- Dhopakandi Union Location of Dhopakandi in Bangladesh
- Coordinates: 24°35′54″N 89°57′39″E﻿ / ﻿24.59832881°N 89.96086121°E
- Country: Bangladesh
- Division: Dhaka Division
- District: Tangail District
- Upazila: Gopalpur Upazila
- Established on: 1984

Government
- • Type: Union Council
- • Chairman: Md Abdul Hai

Area
- • Total: 21.88 km^{2} (8.45 sq mi)
- Elevation: 17 m (56 ft)

Population (2011)
- • Total: 25,000
- • Density: 1,100/km^{2} (3,000/sq mi)
- Time zone: UTC+6 (BST)
- Postal code: 1990
- Website: dhopakandiup.tangail.gov.bd

= Dhopakandi Union =

Dhopakandi Union (ধোপাকান্দি ইউনিয়ন) is a union of Gopalpur Upazila, Tangail District, Bangladesh.

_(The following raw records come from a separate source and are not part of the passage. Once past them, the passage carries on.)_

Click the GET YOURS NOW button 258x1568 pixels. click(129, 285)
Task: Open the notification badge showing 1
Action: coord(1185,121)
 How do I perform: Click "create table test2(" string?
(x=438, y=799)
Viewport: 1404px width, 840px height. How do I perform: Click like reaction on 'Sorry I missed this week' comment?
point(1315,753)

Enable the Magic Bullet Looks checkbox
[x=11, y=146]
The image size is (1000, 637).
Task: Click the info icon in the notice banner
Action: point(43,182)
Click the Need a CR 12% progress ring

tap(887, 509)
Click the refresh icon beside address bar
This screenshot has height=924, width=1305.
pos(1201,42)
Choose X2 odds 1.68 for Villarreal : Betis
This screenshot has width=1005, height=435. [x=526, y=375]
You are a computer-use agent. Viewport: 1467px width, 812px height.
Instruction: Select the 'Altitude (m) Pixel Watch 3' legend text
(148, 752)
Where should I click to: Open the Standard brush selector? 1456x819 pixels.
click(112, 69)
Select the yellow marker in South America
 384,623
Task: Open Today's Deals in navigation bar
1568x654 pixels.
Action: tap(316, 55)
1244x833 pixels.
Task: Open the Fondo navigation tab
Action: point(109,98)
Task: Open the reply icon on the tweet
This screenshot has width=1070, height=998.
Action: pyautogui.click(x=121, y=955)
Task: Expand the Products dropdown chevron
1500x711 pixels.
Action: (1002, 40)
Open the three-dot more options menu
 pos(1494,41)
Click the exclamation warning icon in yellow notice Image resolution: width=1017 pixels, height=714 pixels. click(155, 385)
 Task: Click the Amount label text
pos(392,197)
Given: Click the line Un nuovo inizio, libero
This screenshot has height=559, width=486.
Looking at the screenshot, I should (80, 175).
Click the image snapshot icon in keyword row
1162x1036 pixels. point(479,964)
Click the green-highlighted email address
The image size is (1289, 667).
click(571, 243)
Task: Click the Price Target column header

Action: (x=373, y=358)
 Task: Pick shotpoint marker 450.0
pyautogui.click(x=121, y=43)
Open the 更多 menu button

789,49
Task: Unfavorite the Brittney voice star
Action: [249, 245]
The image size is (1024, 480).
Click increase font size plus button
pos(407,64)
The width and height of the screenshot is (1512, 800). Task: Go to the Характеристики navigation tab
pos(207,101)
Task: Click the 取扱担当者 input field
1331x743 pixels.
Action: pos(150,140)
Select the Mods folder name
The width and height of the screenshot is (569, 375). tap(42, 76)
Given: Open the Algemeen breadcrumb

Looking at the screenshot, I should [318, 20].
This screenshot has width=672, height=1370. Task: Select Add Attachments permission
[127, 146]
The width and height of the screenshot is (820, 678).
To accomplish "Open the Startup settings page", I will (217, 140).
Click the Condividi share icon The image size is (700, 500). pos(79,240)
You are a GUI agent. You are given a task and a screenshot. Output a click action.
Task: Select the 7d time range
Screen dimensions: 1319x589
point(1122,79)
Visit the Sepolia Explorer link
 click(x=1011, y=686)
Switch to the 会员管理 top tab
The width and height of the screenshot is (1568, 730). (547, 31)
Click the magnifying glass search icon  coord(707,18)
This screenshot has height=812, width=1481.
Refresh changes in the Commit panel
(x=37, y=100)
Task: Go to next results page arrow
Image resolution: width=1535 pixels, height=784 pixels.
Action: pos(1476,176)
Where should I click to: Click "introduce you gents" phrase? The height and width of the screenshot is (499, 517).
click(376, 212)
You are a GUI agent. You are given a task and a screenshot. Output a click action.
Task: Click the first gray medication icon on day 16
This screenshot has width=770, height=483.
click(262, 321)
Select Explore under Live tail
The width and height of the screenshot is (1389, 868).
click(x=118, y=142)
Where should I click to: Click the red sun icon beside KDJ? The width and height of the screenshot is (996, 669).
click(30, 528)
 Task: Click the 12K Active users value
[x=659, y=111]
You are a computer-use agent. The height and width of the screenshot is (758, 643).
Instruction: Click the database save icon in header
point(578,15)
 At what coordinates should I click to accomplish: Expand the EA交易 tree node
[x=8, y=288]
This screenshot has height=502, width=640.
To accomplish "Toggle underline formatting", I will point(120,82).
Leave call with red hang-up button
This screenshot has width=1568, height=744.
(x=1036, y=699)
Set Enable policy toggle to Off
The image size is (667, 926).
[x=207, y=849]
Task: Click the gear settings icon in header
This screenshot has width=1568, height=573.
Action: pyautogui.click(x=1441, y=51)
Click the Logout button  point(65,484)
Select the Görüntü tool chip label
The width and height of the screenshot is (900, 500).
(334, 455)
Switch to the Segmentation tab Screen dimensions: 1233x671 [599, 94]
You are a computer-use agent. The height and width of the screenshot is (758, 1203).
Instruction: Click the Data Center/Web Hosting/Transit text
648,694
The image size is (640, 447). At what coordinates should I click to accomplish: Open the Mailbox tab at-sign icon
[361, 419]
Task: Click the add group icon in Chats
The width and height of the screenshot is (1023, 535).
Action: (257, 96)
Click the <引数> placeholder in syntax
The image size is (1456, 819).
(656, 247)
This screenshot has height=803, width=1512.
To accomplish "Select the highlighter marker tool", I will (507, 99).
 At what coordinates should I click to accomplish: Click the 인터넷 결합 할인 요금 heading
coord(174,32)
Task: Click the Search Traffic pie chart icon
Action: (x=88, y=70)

It is situated at 48 km north of Tangail.

==Demographics==

According to Population Census 2011 performed by Bangladesh Bureau of Statistics, The total population of Dhopakandi union is 25000. There are 6707 households in total.

==Education==

The literacy rate of Dhopakandi Union is 45.5% (Male-47.4%, Female-43.6%).